▶ [WHAT IS NEEDED] Going through the entries, how many lines include the string "computer"? Answer only with the number.

[Start of section]

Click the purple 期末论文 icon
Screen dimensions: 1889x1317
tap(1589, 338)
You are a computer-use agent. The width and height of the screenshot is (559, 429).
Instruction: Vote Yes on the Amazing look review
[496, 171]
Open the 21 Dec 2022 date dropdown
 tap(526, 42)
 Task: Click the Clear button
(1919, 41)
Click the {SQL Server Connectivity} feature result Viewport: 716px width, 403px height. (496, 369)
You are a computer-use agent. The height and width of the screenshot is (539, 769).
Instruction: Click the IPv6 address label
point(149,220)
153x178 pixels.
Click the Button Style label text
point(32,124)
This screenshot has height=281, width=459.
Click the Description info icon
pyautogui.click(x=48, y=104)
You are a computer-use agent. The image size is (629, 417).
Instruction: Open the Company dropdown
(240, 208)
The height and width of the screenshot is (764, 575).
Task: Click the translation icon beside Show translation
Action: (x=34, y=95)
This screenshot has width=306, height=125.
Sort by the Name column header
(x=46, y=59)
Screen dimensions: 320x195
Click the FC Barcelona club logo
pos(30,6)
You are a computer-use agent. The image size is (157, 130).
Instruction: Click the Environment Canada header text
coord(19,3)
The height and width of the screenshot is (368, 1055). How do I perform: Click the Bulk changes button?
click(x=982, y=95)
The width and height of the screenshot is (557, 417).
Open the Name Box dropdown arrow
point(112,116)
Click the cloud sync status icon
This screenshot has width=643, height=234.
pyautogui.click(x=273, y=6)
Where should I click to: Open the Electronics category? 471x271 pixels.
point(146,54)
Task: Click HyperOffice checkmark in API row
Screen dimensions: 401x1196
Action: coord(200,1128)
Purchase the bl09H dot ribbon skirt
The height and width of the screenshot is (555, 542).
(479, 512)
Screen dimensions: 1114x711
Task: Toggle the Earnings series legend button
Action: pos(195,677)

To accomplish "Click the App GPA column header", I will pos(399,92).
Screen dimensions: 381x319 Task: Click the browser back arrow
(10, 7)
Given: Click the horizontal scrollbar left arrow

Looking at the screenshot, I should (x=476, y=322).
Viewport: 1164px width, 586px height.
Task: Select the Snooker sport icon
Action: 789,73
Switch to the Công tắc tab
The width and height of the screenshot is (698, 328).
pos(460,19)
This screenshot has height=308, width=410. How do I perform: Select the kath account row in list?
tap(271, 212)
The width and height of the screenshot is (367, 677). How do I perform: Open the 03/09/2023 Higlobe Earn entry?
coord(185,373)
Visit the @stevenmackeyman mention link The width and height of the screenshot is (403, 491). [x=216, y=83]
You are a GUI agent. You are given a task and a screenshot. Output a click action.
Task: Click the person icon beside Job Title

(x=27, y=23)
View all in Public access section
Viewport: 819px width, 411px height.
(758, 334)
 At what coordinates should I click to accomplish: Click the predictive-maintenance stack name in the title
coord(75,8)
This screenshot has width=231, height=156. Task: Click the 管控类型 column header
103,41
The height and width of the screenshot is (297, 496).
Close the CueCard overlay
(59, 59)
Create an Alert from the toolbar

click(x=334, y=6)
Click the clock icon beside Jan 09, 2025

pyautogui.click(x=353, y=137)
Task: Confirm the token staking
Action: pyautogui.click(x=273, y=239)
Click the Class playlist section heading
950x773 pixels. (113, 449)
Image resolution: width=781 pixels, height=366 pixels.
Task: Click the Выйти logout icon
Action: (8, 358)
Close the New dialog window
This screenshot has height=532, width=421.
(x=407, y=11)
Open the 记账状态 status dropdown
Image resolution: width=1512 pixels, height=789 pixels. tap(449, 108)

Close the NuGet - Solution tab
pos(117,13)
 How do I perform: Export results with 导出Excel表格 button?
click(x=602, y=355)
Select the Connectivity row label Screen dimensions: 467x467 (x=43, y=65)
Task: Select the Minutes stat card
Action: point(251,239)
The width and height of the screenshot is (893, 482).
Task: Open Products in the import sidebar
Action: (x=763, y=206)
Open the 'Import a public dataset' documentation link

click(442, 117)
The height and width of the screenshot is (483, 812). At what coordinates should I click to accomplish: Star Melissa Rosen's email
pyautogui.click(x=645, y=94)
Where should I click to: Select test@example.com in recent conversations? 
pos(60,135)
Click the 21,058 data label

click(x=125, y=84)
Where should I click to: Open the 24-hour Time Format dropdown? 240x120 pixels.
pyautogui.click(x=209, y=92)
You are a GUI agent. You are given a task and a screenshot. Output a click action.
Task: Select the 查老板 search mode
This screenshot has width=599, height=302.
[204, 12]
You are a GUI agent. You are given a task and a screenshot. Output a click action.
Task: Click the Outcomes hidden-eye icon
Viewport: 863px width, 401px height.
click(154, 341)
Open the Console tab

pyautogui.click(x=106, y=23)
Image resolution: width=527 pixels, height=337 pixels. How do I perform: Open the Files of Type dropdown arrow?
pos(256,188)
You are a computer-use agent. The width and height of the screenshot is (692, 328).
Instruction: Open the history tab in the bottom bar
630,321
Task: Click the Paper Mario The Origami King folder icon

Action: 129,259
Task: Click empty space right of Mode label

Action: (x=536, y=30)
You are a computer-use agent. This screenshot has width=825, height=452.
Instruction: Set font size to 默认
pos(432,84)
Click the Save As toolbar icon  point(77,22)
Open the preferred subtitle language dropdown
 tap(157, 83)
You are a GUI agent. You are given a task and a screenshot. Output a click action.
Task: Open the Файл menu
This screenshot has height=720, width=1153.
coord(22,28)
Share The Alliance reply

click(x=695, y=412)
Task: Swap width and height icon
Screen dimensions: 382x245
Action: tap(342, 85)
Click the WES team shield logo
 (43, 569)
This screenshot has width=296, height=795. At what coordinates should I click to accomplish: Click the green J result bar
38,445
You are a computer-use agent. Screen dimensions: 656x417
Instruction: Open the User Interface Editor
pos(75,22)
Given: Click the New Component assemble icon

[End of section]

▶ [SOLUTION FOR THIS PROBLEM] 7